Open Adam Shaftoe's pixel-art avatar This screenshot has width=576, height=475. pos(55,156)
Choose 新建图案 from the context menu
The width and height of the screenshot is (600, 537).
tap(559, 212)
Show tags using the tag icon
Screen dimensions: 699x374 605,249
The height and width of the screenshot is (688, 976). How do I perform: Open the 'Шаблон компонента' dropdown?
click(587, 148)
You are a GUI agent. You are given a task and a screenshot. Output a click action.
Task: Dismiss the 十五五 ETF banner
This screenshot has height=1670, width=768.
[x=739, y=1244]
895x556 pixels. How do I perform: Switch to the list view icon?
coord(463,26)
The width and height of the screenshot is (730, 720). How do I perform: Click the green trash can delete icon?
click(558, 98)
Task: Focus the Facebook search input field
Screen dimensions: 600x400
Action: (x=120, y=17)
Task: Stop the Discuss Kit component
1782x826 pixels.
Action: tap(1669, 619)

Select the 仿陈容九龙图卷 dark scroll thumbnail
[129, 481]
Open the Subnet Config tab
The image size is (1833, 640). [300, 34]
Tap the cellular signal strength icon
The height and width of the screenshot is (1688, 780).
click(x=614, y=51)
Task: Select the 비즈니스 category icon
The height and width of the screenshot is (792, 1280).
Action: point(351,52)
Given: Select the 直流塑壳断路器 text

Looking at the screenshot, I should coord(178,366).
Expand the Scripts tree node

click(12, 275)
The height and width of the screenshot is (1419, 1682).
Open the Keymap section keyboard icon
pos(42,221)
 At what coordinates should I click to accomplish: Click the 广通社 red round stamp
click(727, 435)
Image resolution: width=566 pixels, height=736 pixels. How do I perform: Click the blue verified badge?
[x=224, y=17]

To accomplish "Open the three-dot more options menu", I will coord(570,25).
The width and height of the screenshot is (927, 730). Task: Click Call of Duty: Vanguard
_ _ _ _
TASK STATEMENT:
Please quote every record above exactly as it appears.

RESULT:
Open Adam Shaftoe's pixel-art avatar This screenshot has width=576, height=475. pos(55,156)
Choose 新建图案 from the context menu
The width and height of the screenshot is (600, 537).
tap(559, 212)
Show tags using the tag icon
Screen dimensions: 699x374 605,249
The height and width of the screenshot is (688, 976). How do I perform: Open the 'Шаблон компонента' dropdown?
click(587, 148)
You are a GUI agent. You are given a task and a screenshot. Output a click action.
Task: Dismiss the 十五五 ETF banner
This screenshot has height=1670, width=768.
[x=739, y=1244]
895x556 pixels. How do I perform: Switch to the list view icon?
coord(463,26)
The width and height of the screenshot is (730, 720). How do I perform: Click the green trash can delete icon?
click(558, 98)
Task: Focus the Facebook search input field
Screen dimensions: 600x400
Action: (x=120, y=17)
Task: Stop the Discuss Kit component
1782x826 pixels.
Action: tap(1669, 619)

Select the 仿陈容九龙图卷 dark scroll thumbnail
[129, 481]
Open the Subnet Config tab
The image size is (1833, 640). [300, 34]
Tap the cellular signal strength icon
The height and width of the screenshot is (1688, 780).
click(x=614, y=51)
Task: Select the 비즈니스 category icon
The height and width of the screenshot is (792, 1280).
Action: point(351,52)
Given: Select the 直流塑壳断路器 text

Looking at the screenshot, I should coord(178,366).
Expand the Scripts tree node

click(12, 275)
The height and width of the screenshot is (1419, 1682).
Open the Keymap section keyboard icon
pos(42,221)
 At what coordinates should I click to accomplish: Click the 广通社 red round stamp
click(727, 435)
Image resolution: width=566 pixels, height=736 pixels. How do I perform: Click the blue verified badge?
[x=224, y=17]

To accomplish "Open the three-dot more options menu", I will coord(570,25).
The width and height of the screenshot is (927, 730). Task: Click Call of Duty: Vanguard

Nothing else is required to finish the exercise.